Frankfurt (ots) - Das Gute vorweg: Offenbar hat sich auch in der Bundesregierung

die Erkenntnis durchgesetzt, dass dem Marktpreis eine wichtige Signalfunktion

zukommt. Gerade an Märkten mit Knappheiten sorgt der Preis nämlich in aller

Regel dafür, dass die Nachfrage eingedämmt wird und sich ein neues Gleichgewicht

zwischen Angebot und Nachfrage herausbildet. Insofern ist es durchaus zu

begrüßen, dass die Ampel-Koalition der Versuchung widerstand, einen echten

Strompreisdeckel einzuziehen.

Nachdenklich muss allerdings stimmen, dass es für Privathaushalte am Ende doch

einen Preisdeckel für Strom geben soll - zumindest was den nicht näher

definierten Basisverbrauch betrifft. Auch zu dessen Höhe schweigt man sich in

Berlin noch aus und verweist lieber darauf, dass man das Strommarktdesign

ohnehin lieber auf Ebene der EU anpassen möchte, da Strom grenzüberschreitend

gehandelt wird. Inwieweit das Wunschdenken ist, sei einmal dahingestellt.

Viel mehr verwundert, dass so getan wird, als habe sich die Politik im Zuge der

Liberalisierung der Strommärkte zur Jahrtausendwende ausgedacht, wie sich der

Strompreis künftig bildet. Ziel war es doch, dass sich der Preis für Strom nach

den Gesetzen des freien Marktes bildet.
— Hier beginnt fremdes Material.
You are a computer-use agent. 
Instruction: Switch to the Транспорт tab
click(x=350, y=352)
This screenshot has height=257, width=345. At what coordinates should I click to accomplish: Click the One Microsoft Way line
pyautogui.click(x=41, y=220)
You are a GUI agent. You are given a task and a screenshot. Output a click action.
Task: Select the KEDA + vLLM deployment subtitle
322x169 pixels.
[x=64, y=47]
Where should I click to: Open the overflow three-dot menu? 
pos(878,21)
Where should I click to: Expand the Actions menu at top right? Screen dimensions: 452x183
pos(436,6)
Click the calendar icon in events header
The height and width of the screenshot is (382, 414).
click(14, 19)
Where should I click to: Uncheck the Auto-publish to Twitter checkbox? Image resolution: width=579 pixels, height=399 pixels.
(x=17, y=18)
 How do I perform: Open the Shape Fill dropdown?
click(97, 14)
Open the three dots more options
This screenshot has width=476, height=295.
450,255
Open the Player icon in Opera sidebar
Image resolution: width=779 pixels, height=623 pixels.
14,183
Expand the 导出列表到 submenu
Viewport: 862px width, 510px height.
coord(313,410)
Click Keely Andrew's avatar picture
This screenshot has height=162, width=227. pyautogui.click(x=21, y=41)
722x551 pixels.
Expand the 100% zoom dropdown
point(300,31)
Dass dieser Gleichgewichtspreis

anschließend durch regulatorische Eingriffe wie beispielsweise die EEG-Umlage

oder Entgelte für andere Leistungen noch verändert wurde und wird, ist eine

andere Geschichte.

Erschreckend ist natürlich, dass der Preisbildungsmechanismus derzeit zur

Explosion der Strompreise führt. Denn wie auf jedem funktionierenden Markt liegt

der Marktpreis dort, wo sich Angebot und Nachfrage treffen. Ist zu viel Angebot

auf dem Markt, wird der teuerste Anbieter seine Ware nicht los. Ist wie aktuell

am Strommarkt zu wenig Angebot für die vorhandene Nachfrage da, steigt

zwangsläufig der Preis, da auch Gaskraftwerke am Netz sind.

Natürlich ist die Problematik am Strommarkt vielschichtiger. Nicht nur, dass der

Gaspreis durch den russischen Lieferstopp gerade durch die Decke geht. Zugleich

stehen die Erzeugungskapazitäten in Europa nicht im üblichen Umfang zur

Verfügung, da in Frankreich zahlreiche Atomkraftwerke nicht am Netz sind.
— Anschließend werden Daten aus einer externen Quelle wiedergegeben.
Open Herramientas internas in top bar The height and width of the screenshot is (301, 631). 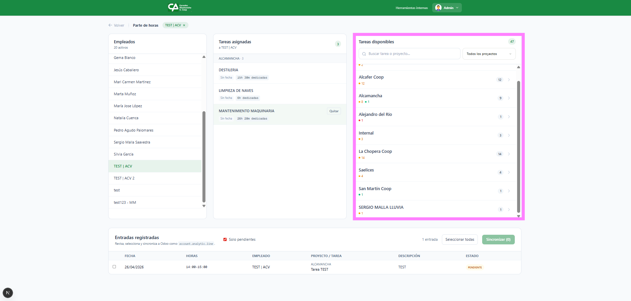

Dass die Mangelware Gas derzeit überhaupt noch zur Stromerzeugung genutzt wird,

liegt aber auch daran, dass in Kraft-Wärme-Kopplungsanlagen vornehmlich Erdgas

als Brennstoff eingesetzt wird. Neben Strom produzieren diese Anlagen auch

Wärme, welche die Industrie in ihren Produktionsprozessen benötigt. Der

Brennstoff in diesen Anlagen ist nicht beliebig austauschbar.
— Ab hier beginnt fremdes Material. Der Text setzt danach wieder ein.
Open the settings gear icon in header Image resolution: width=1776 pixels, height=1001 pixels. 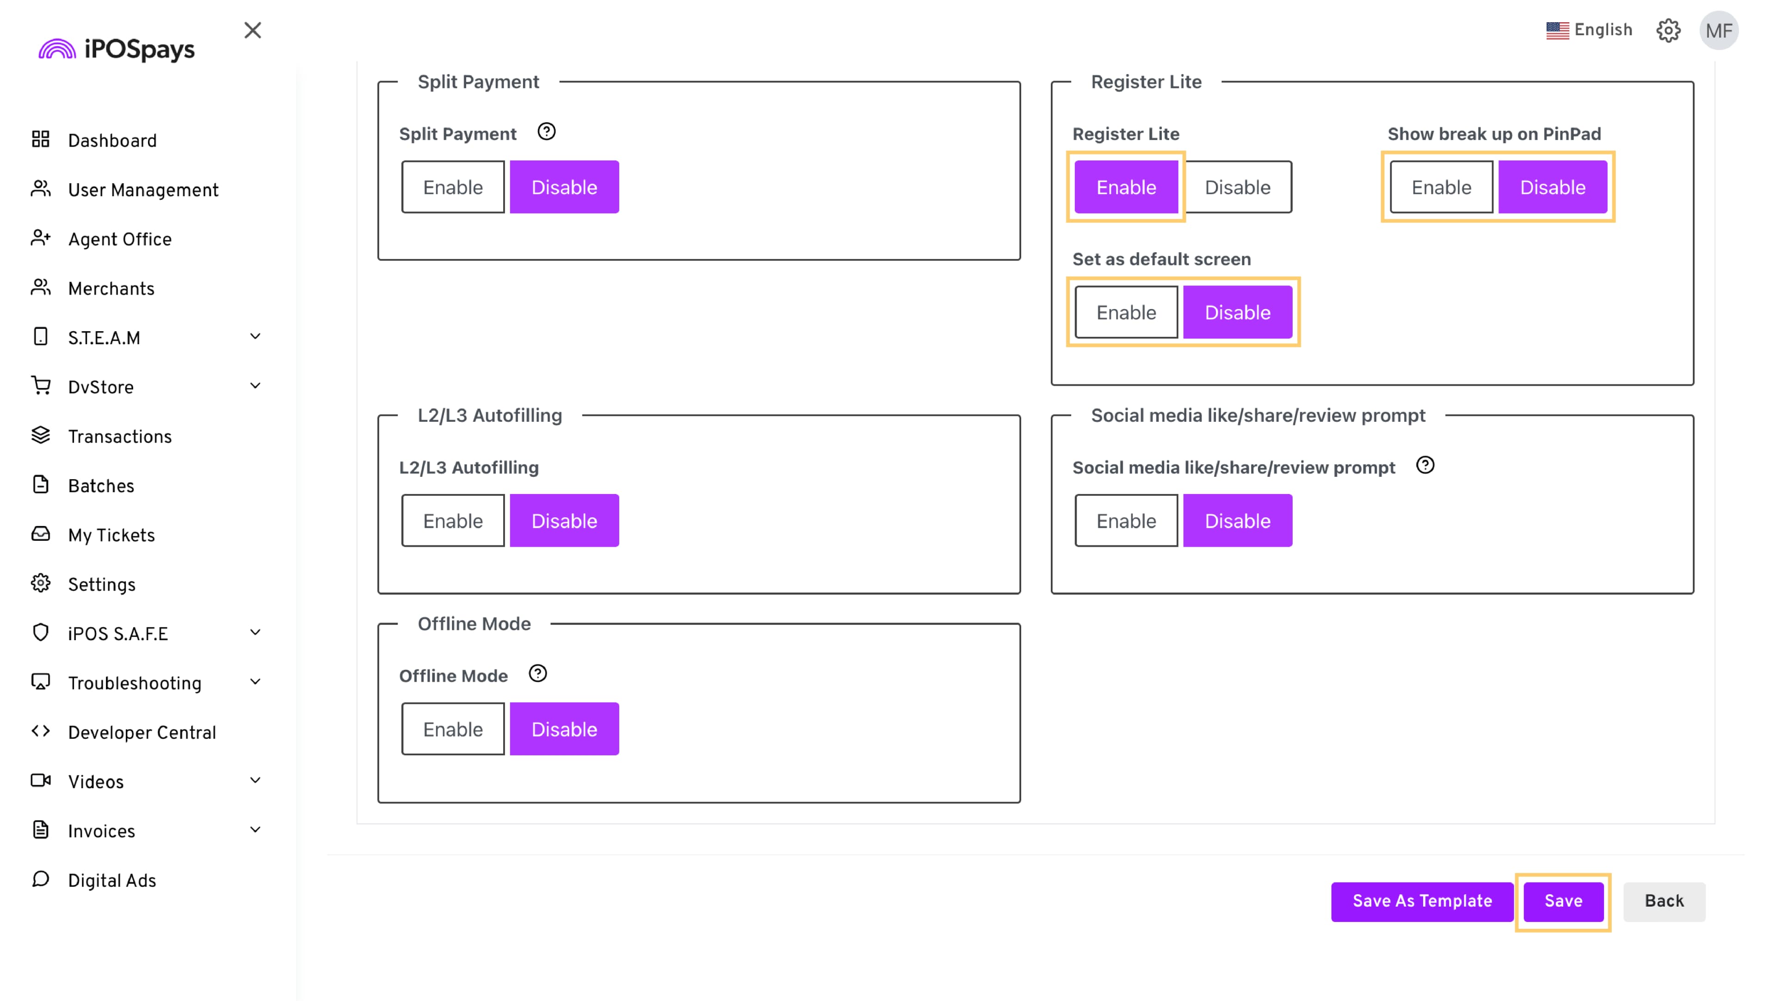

Das spielte den Betreibern von Solar- und Windkraftanlagen sowie

Kohleverstromern bislang in die Hände, strichen sie doch satte Gewinne ein, weil

die teuren Gaskraftwerke den Strompreis setzten. Von daher wäre es naheliegend,

Gaskraftwerke vorübergehend von der Preisbildung am Strommarkt auszuschließen.

Zumal die Strompreise inzwischen solche Höhen erreicht haben, dass der

Terminmarkt auszutrocknen droht. Viele Stromerzeuger sind schlicht nicht mehr in

der Lage, die Liquidität für die hohen Sicherheitsleistungen für Termingeschäfte

zu beschaffen. Der Terminmarkt ist es aber, der den Strommarkt beruhigen könnte.

Pressekontakt:

Börsen-Zeitung

Redaktion

Telefon: 069-2732-0

www.boersen-zeitung.de

Weiteres Material: http://presseportal.de/pm/30377/5313880

OTS: Börsen-Zeitung

Eintrag hinzufügen
Hinweis: Sie möchten dieses Wertpapier günstig handeln? Sparen Sie sich unnötige Gebühren! Bei finanzen.net Brokerage handeln Sie Ihre Wertpapiere für nur 5 Euro Orderprovision* pro Trade? Hier informieren!
Es ist ein Fehler aufgetreten!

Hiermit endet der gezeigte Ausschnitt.